*** Begin section ***

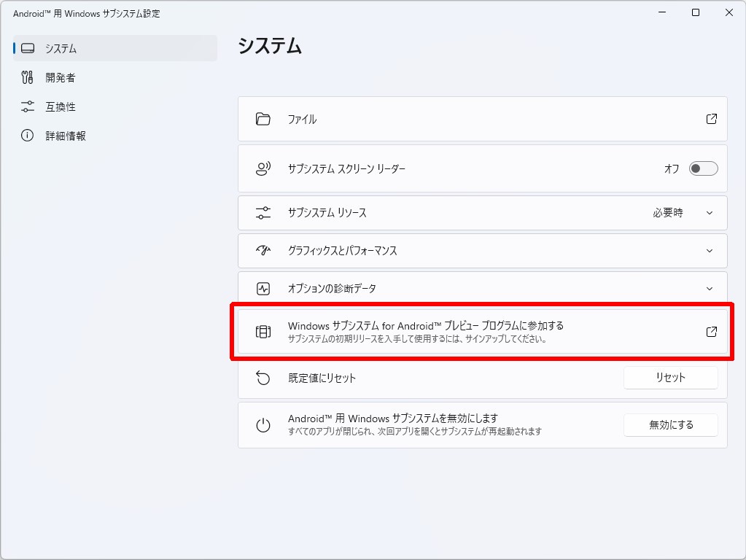Switch to the 互換性 page
The image size is (746, 560).
pos(58,106)
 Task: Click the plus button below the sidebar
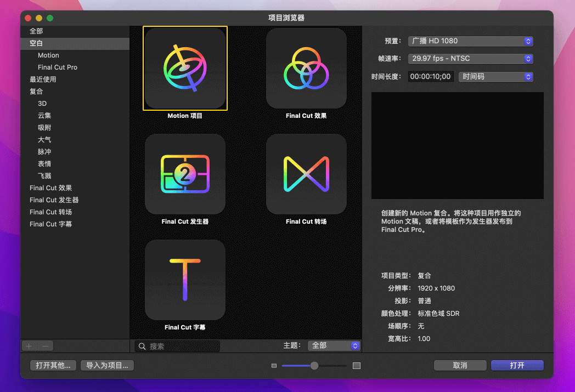[x=29, y=346]
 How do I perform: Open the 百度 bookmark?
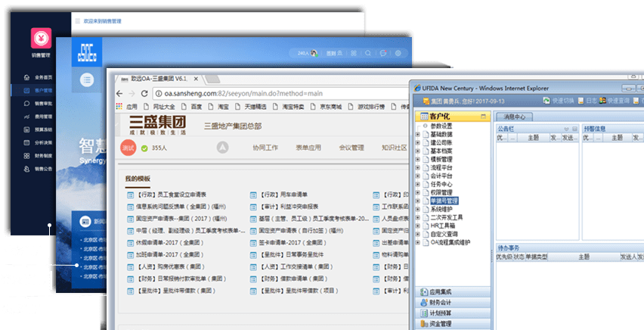click(196, 107)
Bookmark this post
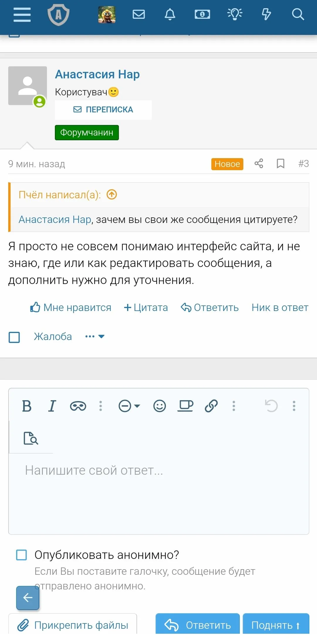This screenshot has height=644, width=317. click(281, 163)
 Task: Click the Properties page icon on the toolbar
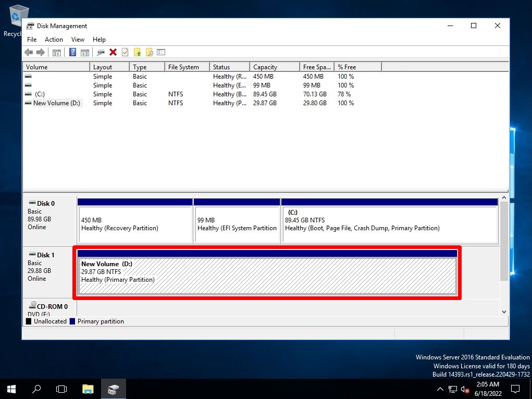[125, 52]
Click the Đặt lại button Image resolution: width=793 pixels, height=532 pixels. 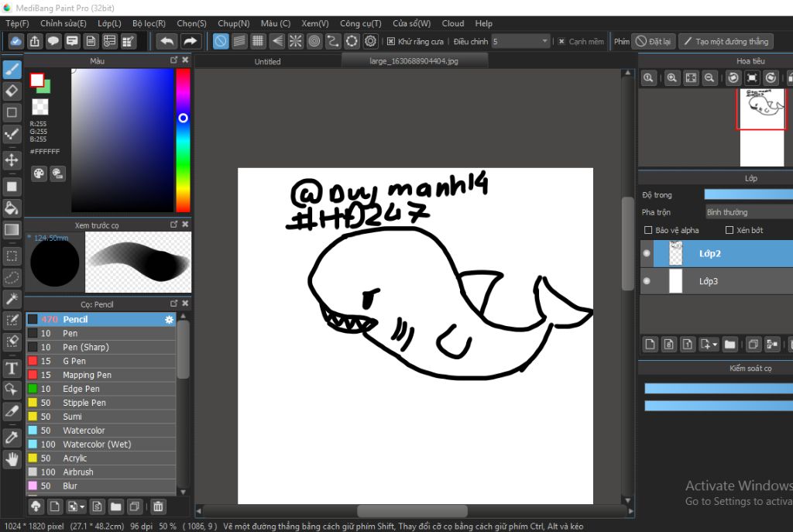tap(653, 41)
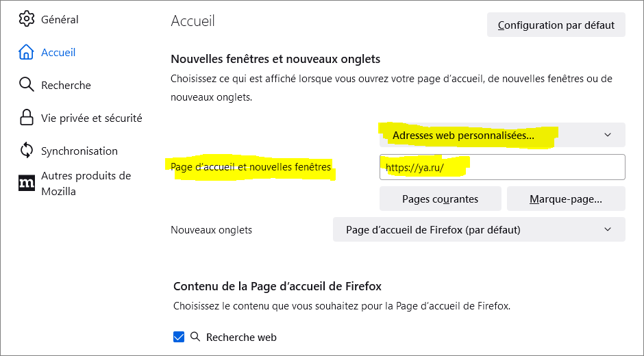Click the Général gear icon
The height and width of the screenshot is (356, 644).
pyautogui.click(x=27, y=19)
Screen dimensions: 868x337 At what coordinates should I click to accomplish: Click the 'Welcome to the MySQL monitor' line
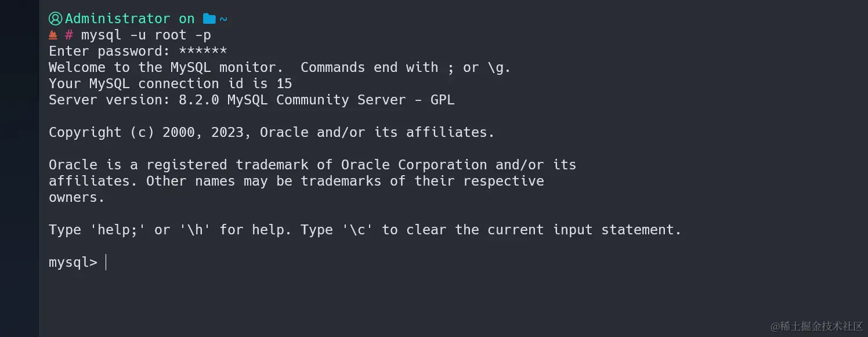tap(280, 67)
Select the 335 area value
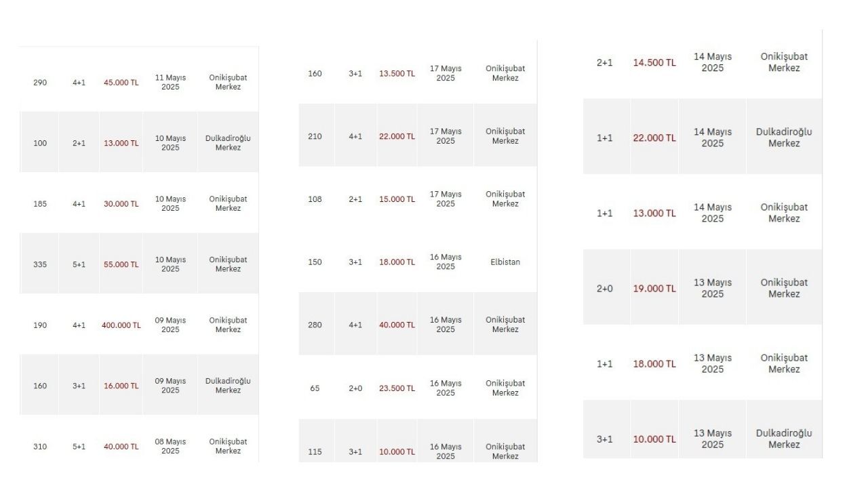 pos(40,264)
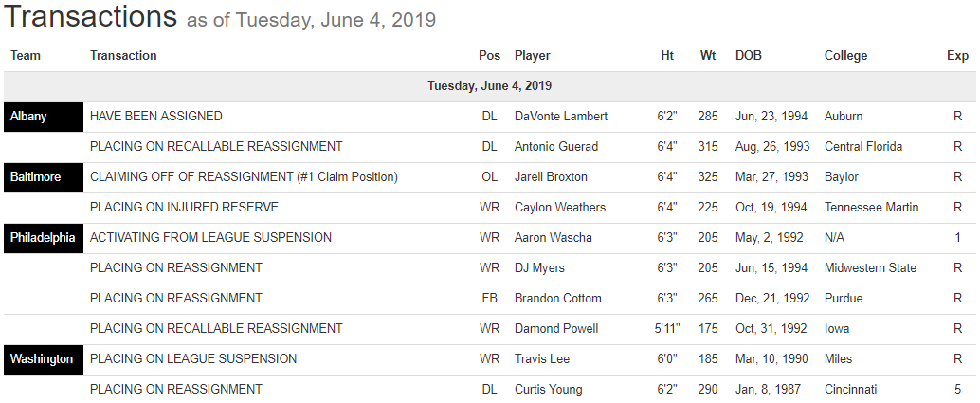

*** End section ***

## AIM OF THE EXERCISE
What you return must match, line for line, the records from the line containing "Screen dimensions: 868x337" through their end, with both ends included and no pictures.

## RESPONSE BELOW
Screen dimensions: 868x337 At what coordinates should I click to accomplish: Click the 'Welcome to the MySQL monitor' line
tap(280, 67)
Select the 335 area value
 pos(40,264)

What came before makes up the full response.